- Short task: In the cycling blog entry, how many miles does the Utley route cover?

Sunday, 30th November
Utley – Connonley – Carleton – Broughton – Gargrave – Rhylstone – Skipton – Utley. 35.51 miles.
Once again, Fatman is playing the blogging ‘Catch Up’ game. A combination of winter lurgies, and the pre-Christmas preamble has given me more than sufficient distraction from the writing for some of the more interesting and newsworthy elements of the bike rides to fall into the darker recesses of my murky mind, possibly never to be recovered again. However, numerous requests and, in some cases, demands have prompted me to pick up the virtual quill and re-commence my mindless scribblings once again.
Today (although, technically, it was one day several months ago, but who’s counting?) started remarkably early, with the alarm sounding at 4.30am, and a trip to Heathrow. Sadly, I was to be remaining in the country, whilst my international jet-setting girlfriend was to board a plane bound for New York, and a week of sightseeing and shopping, leaving me to my own devices. Girlfriend-duties duly completed, I hurried home, loaded the car with my shiny bicycle and the necessary paraphernalia for a few days in the native north, and hurtled the two hundred miles to the borders of West and North Yorkshire, and a lunchtime cycling date with my brother, Patrick.

- Stored data:

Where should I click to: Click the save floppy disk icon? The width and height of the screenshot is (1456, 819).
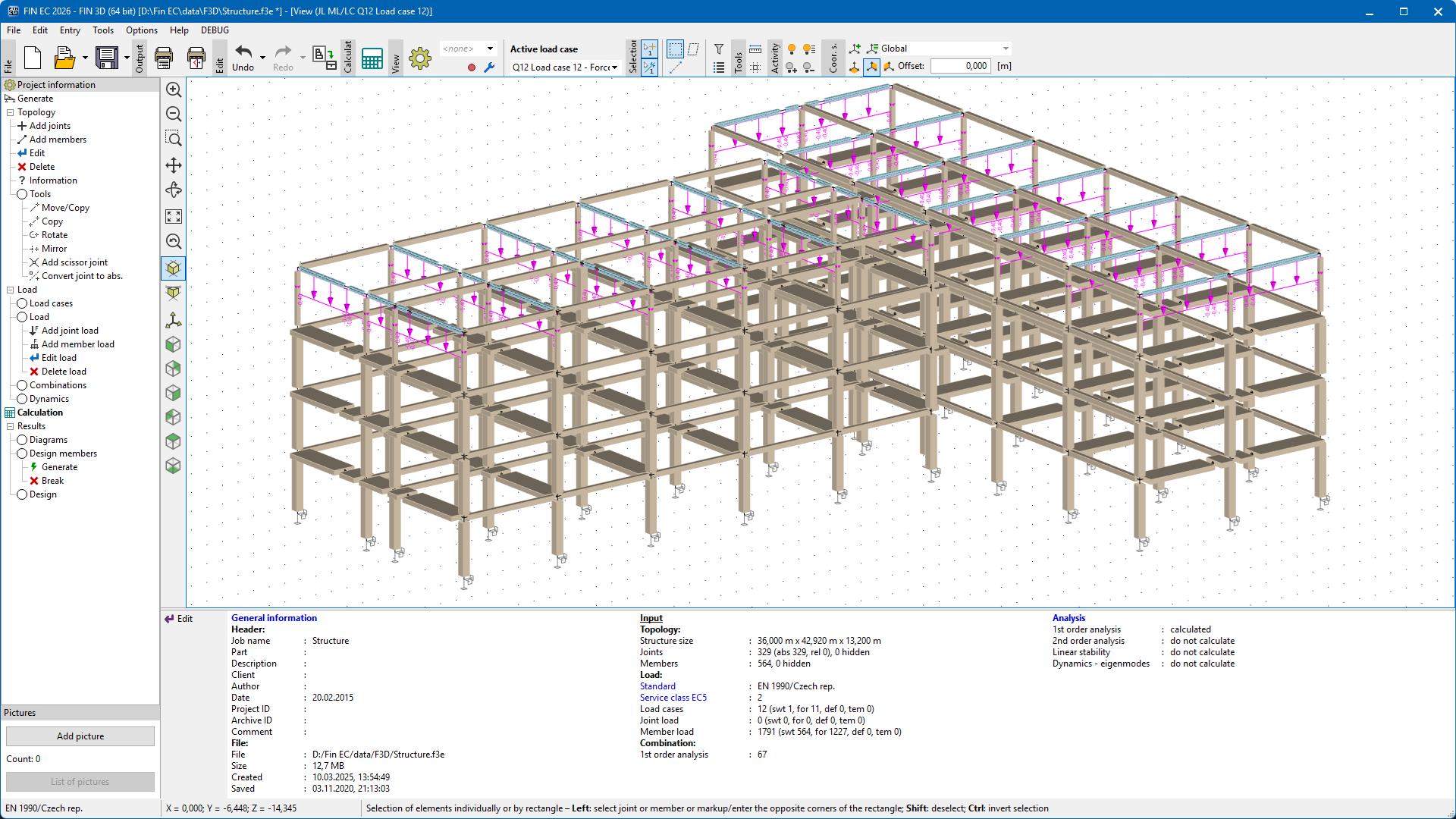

- Response to this task: 35.51 miles.